Ainsi Le Conseil National de la Jeunesse devrait évoluer sur le modèle de ceux que l’on trouve dans d’autres pays européens, mais avec ce paradoxe que ce serait, en France, l’Etat qui en déterminerait ses composantes. Minimisant la place que les grands réseaux à travers le CNAJEP pourraient y prendre, sous prétexte qu’ils sont intergénérationnels et non exclusivement représentatif de la jeunesse ( ??). Notre réseau confédéral avec ses dizaines de milliers de jeunes adhérents, centaines de milliers de jeunes public, dans les territoires ruraux, urbains, les quartiers hétéroclites ne serait donc pas suffisamment représentatif ?

L’évolution décidée du CNVA vers un HCVA permettrait aussi de distinguer plus clairement le rôle d’expertise et de conseil de celui de représentation porté par la CPCA. Reste à voir comment il sera constitué et comment la CPCA, et en son sein le CNAJEP seront concrètement associés et consultés. Le processus préparatoire à la CVA et au livre vert n’a pas été forcement un exemple de ce point de vue. Idem, les quelques sièges supplémentaires accordés au sein du CESE pour les AJEP sont une avancée, mais leur influence restera tout à fait relative quantitativement parlant.

De manière générale et sans dramatiser, nos réseaux d’associations de jeunesse et d’éducation populaire, sont quelque peu amoindris dans leur capacité à peser, condamnés en quelque sorte à prendre part à la plupart des structures de concertation et de gouvernance mais avec une influence relativement réduite. Au risque de cautionner des orientations qui nous échappent ou le cas échéant de pratiquer une politique de la chaise vide, peu constructive et peu utile. En outre, l’équilibre entre les grandes familles associatives n’est pas évident et ne garantit pas toujours la place du champ de l’éducation populaire et de la jeunesse. Gageons que les responsables politiques n’useront pas de cette stratégie vieille comme le monde qui consiste à diviser pour mieux régner.

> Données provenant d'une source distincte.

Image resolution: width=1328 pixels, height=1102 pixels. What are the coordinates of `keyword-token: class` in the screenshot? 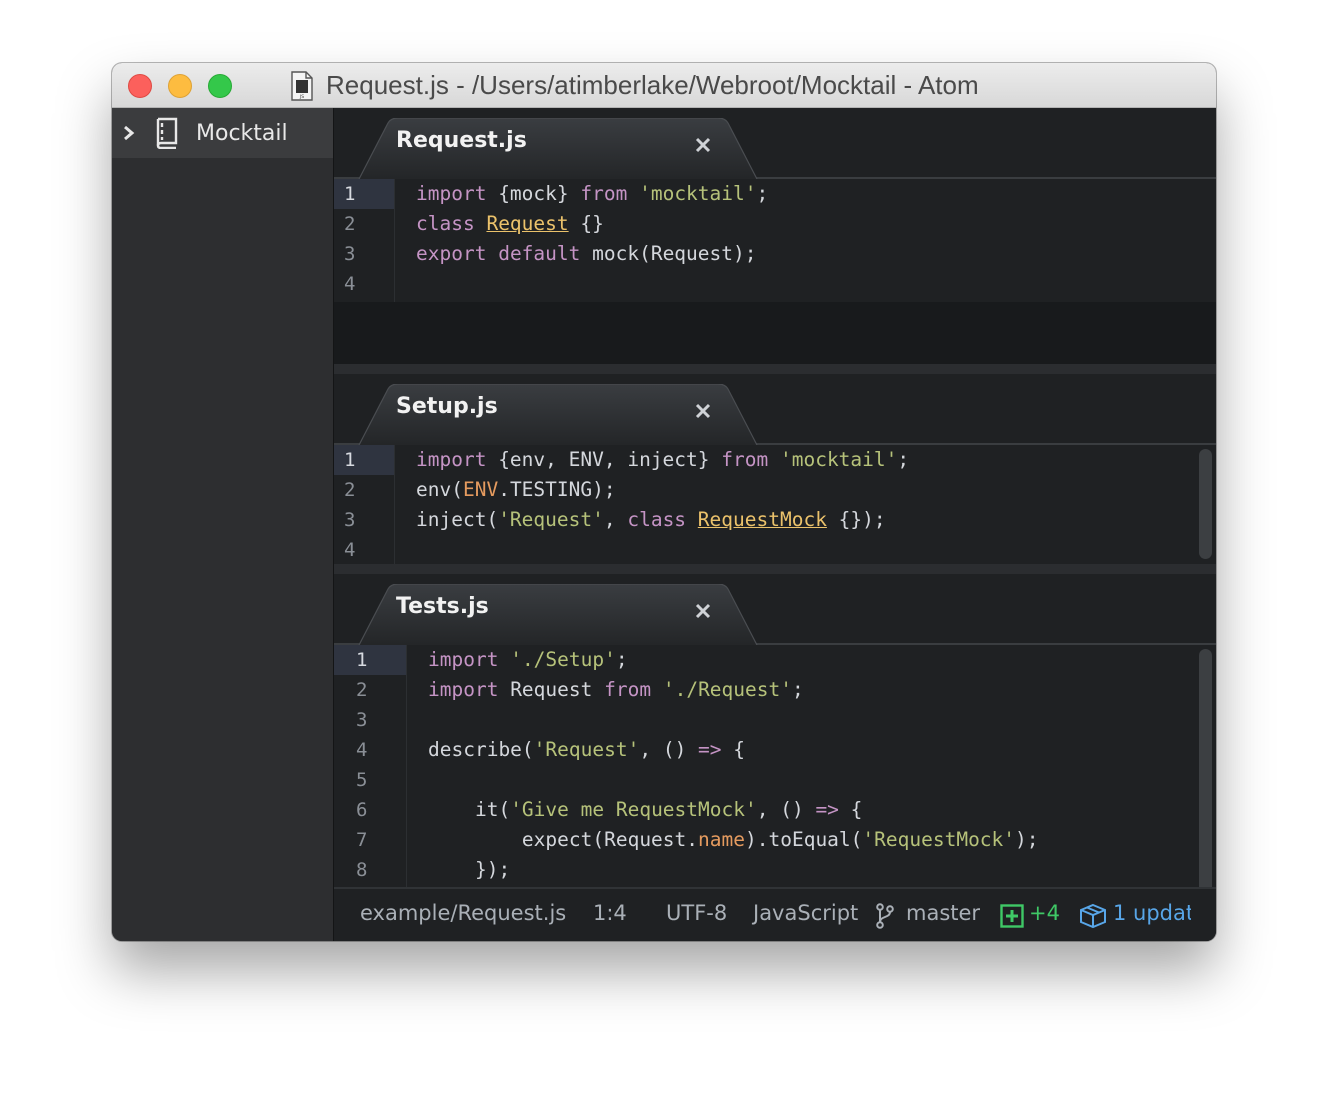 It's located at (657, 520).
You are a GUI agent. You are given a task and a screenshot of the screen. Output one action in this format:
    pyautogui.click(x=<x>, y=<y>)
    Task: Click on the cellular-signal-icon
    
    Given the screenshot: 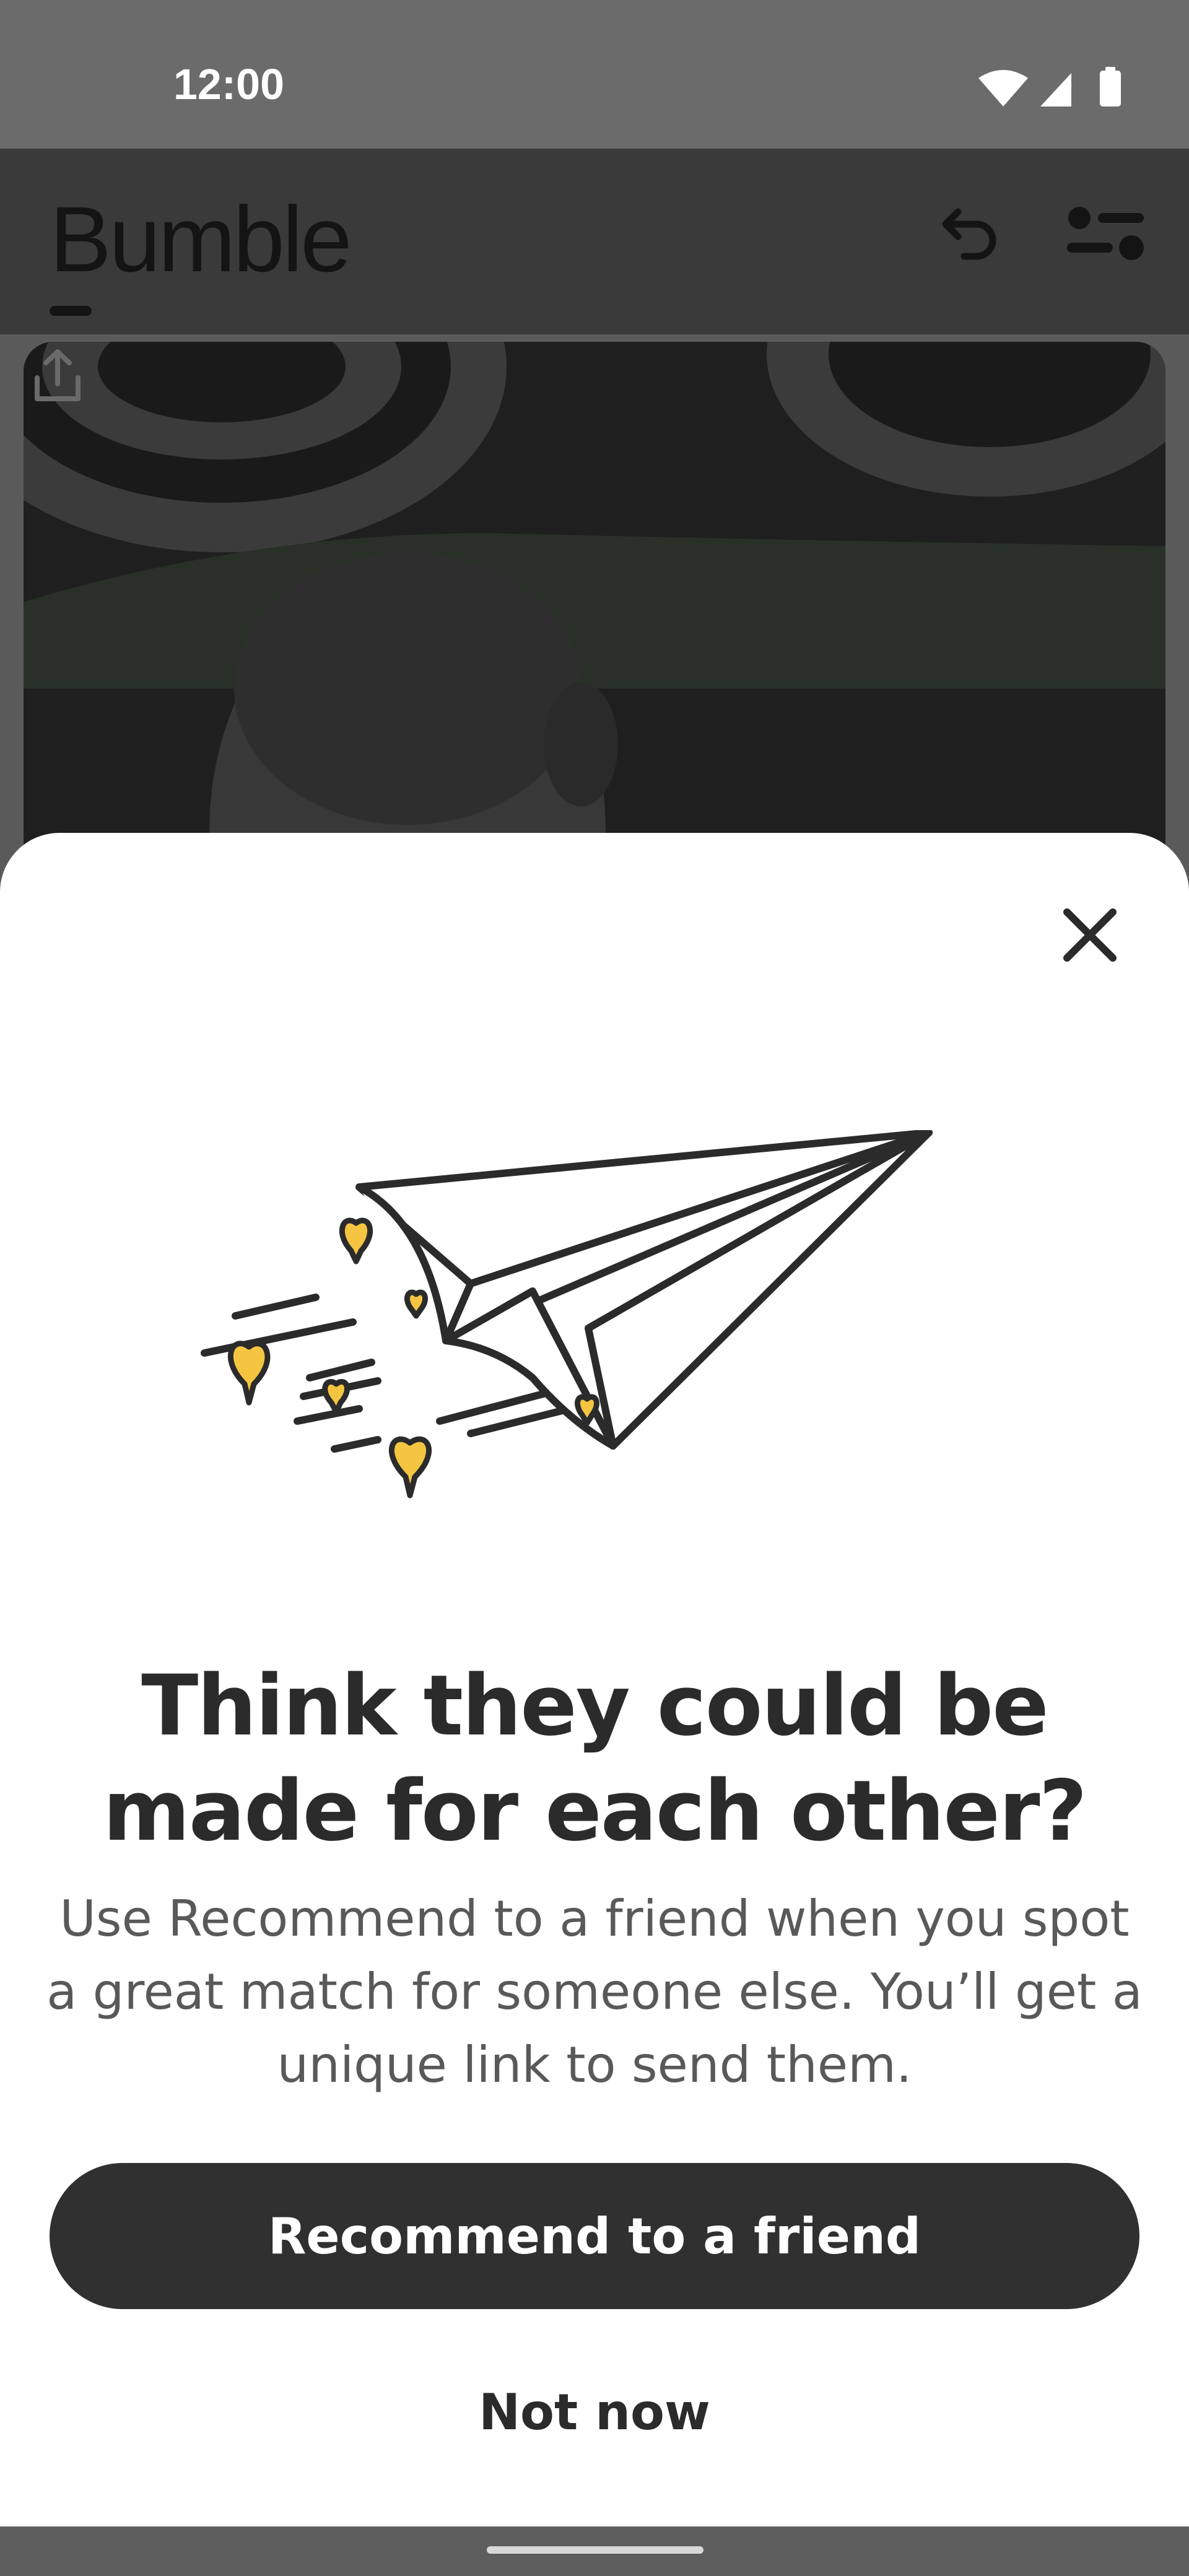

Une vigilance et une pro activité dans la construction des partenariats territoriaux

Au regard des ces réserves, la prudence est de mise. Il nous faudra être attentifs à la réalité des moyens qui seront finalement consentis globalement au sein de notre réseau et être vigilants et convaincants tant vis-à-vis de l’Etat qu’auprès des collectivités territoriales. Nous devons être proactifs pour faire valoir le poids, l’intérêt de notre réseau et engager des partenariats. A fortiori à l’occasion des changements d’exécutif régionaux, nos fédérations régionales doivent faire valoir leur rôle d’initiation, de coordination des projets et de portage synergique des moyens mobilisés par les différents acteurs à cet échelon territorial. Cela peut nécessiter aussi d’établir et renforcer les stratégies communes avec les réseaux associatifs homologues et/ou le cas échéant de clarifier les positions respectives, afin d’éviter les concurrences contreproductives vis-à-vis de nos objectifs communs d’éducation populaire et de justice sociale et concomitamment de survie et de développement de nos organisations.